▶ [What the task requires]: Every entry must appear in the answer exactly as written.

▶ [Pixel coordinate grounding data]:

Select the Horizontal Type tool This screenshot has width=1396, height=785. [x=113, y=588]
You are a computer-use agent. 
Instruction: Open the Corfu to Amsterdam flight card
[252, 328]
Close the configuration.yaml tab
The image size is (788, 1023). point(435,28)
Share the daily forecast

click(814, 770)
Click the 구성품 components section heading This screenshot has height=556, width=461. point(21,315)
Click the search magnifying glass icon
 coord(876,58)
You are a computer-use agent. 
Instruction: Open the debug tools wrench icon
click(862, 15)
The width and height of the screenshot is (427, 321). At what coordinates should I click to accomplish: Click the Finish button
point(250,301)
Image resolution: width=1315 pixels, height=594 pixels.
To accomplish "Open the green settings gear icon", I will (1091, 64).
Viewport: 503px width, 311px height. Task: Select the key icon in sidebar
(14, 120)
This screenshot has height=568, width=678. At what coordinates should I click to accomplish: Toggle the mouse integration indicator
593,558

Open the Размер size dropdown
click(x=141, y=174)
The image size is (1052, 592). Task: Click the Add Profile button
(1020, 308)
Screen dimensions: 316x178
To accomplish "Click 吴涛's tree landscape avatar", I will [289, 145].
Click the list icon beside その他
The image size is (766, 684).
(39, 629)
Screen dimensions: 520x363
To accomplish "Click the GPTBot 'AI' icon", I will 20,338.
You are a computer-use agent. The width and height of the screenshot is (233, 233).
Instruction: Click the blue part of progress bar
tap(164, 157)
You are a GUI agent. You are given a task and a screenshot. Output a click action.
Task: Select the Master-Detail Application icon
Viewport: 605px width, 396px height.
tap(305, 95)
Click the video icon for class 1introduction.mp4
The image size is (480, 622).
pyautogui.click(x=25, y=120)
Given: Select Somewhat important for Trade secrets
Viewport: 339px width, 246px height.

▶ [Finished exercise]:
Select the Horizontal Type tool This screenshot has width=1396, height=785. [x=113, y=588]
You are a computer-use agent. 
Instruction: Open the Corfu to Amsterdam flight card
[252, 328]
Close the configuration.yaml tab
The image size is (788, 1023). point(435,28)
Share the daily forecast

click(814, 770)
Click the 구성품 components section heading This screenshot has height=556, width=461. point(21,315)
Click the search magnifying glass icon
 coord(876,58)
You are a computer-use agent. 
Instruction: Open the debug tools wrench icon
click(862, 15)
The width and height of the screenshot is (427, 321). At what coordinates should I click to accomplish: Click the Finish button
point(250,301)
Image resolution: width=1315 pixels, height=594 pixels.
To accomplish "Open the green settings gear icon", I will (1091, 64).
Viewport: 503px width, 311px height. Task: Select the key icon in sidebar
(14, 120)
This screenshot has height=568, width=678. At what coordinates should I click to accomplish: Toggle the mouse integration indicator
593,558

Open the Размер size dropdown
click(x=141, y=174)
The image size is (1052, 592). Task: Click the Add Profile button
(1020, 308)
Screen dimensions: 316x178
To accomplish "Click 吴涛's tree landscape avatar", I will [289, 145].
Click the list icon beside その他
The image size is (766, 684).
(39, 629)
Screen dimensions: 520x363
To accomplish "Click the GPTBot 'AI' icon", I will 20,338.
You are a computer-use agent. The width and height of the screenshot is (233, 233).
Instruction: Click the blue part of progress bar
tap(164, 157)
You are a GUI agent. You are given a task and a screenshot. Output a click action.
Task: Select the Master-Detail Application icon
Viewport: 605px width, 396px height.
tap(305, 95)
Click the video icon for class 1introduction.mp4
The image size is (480, 622).
pyautogui.click(x=25, y=120)
Given: Select Somewhat important for Trade secrets
Viewport: 339px width, 246px height.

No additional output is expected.